*Problem details*. Please reproduce, exactly and with nothing added, the line containing "Balanza de paquetes. KERN (31, 2274)" and every line after it to the end of the records.

######

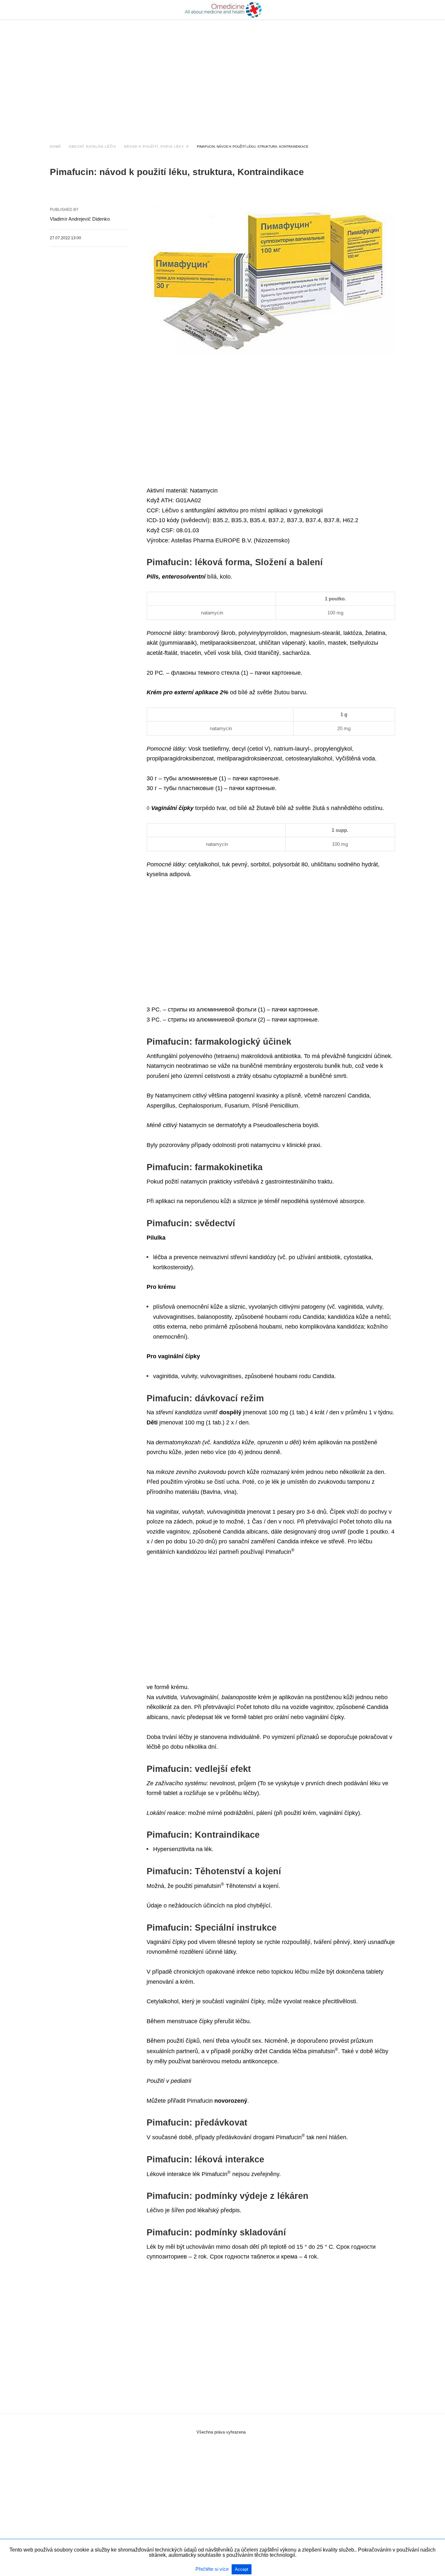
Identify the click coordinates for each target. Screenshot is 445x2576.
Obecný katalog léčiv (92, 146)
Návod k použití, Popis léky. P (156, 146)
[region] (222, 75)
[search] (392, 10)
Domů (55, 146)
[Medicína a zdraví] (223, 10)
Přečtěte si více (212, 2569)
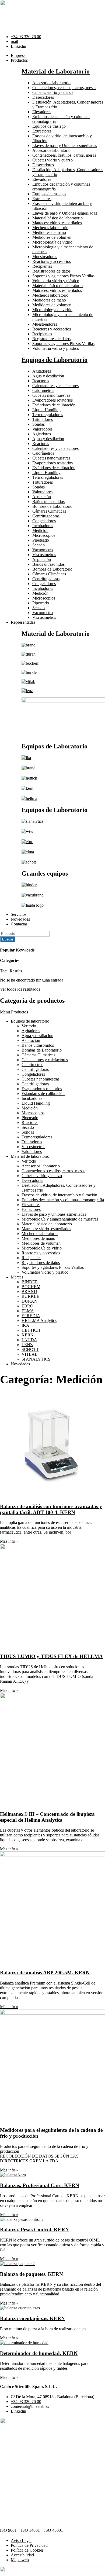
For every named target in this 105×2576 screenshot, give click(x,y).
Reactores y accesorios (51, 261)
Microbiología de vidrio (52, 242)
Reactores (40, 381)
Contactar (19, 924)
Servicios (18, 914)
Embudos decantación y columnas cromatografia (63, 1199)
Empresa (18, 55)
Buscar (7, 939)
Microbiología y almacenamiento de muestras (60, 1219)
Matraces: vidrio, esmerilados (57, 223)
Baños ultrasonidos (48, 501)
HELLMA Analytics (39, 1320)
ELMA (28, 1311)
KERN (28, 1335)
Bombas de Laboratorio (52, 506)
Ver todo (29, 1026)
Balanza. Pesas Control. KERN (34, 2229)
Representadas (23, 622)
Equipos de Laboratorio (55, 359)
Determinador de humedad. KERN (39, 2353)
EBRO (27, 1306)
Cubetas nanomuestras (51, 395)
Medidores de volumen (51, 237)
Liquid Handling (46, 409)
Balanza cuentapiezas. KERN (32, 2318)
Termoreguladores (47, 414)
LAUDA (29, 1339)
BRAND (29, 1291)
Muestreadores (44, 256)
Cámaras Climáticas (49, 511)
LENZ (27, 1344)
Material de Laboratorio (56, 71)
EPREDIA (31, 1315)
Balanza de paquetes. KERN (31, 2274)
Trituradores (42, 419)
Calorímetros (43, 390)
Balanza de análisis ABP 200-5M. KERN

######

*Completed task*.
Balanza de paquetes. KERN (31, 2274)
Trituradores (42, 419)
Calorímetros (43, 390)
Balanza de análisis ABP 200-5M. KERN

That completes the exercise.